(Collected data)
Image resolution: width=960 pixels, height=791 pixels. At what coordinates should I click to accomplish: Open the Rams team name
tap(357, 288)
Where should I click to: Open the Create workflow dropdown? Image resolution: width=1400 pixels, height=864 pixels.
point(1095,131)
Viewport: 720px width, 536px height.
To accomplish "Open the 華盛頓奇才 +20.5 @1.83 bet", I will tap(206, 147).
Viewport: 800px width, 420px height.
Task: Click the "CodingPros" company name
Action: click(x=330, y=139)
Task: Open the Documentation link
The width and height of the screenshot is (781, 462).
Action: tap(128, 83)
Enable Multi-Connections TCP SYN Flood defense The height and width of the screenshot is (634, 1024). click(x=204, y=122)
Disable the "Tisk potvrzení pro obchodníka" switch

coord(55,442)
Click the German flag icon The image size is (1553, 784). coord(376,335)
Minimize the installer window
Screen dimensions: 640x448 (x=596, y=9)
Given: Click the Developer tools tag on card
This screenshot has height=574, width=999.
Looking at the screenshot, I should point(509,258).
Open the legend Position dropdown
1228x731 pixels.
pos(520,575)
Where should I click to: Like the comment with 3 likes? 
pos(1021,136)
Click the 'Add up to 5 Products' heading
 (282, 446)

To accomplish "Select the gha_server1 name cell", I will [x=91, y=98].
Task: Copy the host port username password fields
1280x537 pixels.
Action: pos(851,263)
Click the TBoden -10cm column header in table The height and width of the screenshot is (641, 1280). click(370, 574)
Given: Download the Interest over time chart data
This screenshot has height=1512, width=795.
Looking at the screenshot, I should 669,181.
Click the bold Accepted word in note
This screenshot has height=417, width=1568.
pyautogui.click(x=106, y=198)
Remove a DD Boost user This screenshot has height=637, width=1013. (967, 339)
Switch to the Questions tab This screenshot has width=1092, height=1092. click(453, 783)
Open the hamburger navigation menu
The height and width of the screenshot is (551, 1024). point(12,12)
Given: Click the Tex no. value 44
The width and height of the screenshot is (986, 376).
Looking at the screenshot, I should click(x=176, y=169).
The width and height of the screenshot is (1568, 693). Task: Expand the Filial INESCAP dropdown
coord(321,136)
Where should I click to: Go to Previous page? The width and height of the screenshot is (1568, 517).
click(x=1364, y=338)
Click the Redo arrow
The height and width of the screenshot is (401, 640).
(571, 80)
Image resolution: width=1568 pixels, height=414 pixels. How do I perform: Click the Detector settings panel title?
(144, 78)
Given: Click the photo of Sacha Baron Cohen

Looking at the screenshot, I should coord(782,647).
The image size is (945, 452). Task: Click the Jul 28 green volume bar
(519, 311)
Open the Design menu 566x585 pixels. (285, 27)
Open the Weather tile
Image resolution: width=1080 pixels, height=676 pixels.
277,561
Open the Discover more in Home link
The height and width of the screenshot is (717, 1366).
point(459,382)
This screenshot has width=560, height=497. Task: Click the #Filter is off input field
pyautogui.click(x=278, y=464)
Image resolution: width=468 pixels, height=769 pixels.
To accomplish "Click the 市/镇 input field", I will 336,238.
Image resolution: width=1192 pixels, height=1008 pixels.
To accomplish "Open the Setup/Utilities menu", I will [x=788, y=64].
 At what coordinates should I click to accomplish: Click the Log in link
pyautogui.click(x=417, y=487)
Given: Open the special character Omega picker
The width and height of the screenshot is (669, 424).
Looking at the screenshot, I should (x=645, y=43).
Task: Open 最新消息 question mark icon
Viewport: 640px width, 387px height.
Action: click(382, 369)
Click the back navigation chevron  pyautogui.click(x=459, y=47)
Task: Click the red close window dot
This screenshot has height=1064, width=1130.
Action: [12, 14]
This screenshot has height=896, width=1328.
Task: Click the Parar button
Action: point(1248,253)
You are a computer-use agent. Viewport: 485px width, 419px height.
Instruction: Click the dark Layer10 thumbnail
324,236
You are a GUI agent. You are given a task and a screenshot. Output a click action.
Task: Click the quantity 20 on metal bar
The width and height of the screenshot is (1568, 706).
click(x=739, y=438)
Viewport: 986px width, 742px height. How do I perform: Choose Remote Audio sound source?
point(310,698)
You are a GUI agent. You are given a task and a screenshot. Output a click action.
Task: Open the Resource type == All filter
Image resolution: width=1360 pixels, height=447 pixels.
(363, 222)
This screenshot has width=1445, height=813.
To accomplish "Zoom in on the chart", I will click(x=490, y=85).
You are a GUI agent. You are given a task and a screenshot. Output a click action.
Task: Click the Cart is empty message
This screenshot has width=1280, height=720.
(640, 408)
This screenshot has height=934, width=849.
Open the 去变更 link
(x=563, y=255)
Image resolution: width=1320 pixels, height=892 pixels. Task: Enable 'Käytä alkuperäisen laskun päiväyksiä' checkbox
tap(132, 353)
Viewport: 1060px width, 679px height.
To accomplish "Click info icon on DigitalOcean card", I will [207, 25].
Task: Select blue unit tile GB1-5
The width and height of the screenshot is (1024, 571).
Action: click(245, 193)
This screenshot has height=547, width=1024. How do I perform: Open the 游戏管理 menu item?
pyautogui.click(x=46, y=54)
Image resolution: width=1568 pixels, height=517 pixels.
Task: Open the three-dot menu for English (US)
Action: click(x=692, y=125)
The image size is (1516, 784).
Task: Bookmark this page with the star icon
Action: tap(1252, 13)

◆ Try it
Give back exactly the lines above, from the line containing "Task: Open the Resource type == All filter" through the line containing "Task: Select blue unit tile GB1-5", with both end lines and nothing more.

◆ Solved exercise
Task: Open the Resource type == All filter
Image resolution: width=1360 pixels, height=447 pixels.
(363, 222)
This screenshot has width=1445, height=813.
To accomplish "Zoom in on the chart", I will click(x=490, y=85).
You are a GUI agent. You are given a task and a screenshot. Output a click action.
Task: Click the Cart is empty message
This screenshot has width=1280, height=720.
(640, 408)
This screenshot has height=934, width=849.
Open the 去变更 link
(x=563, y=255)
Image resolution: width=1320 pixels, height=892 pixels. Task: Enable 'Käytä alkuperäisen laskun päiväyksiä' checkbox
tap(132, 353)
Viewport: 1060px width, 679px height.
To accomplish "Click info icon on DigitalOcean card", I will [207, 25].
Task: Select blue unit tile GB1-5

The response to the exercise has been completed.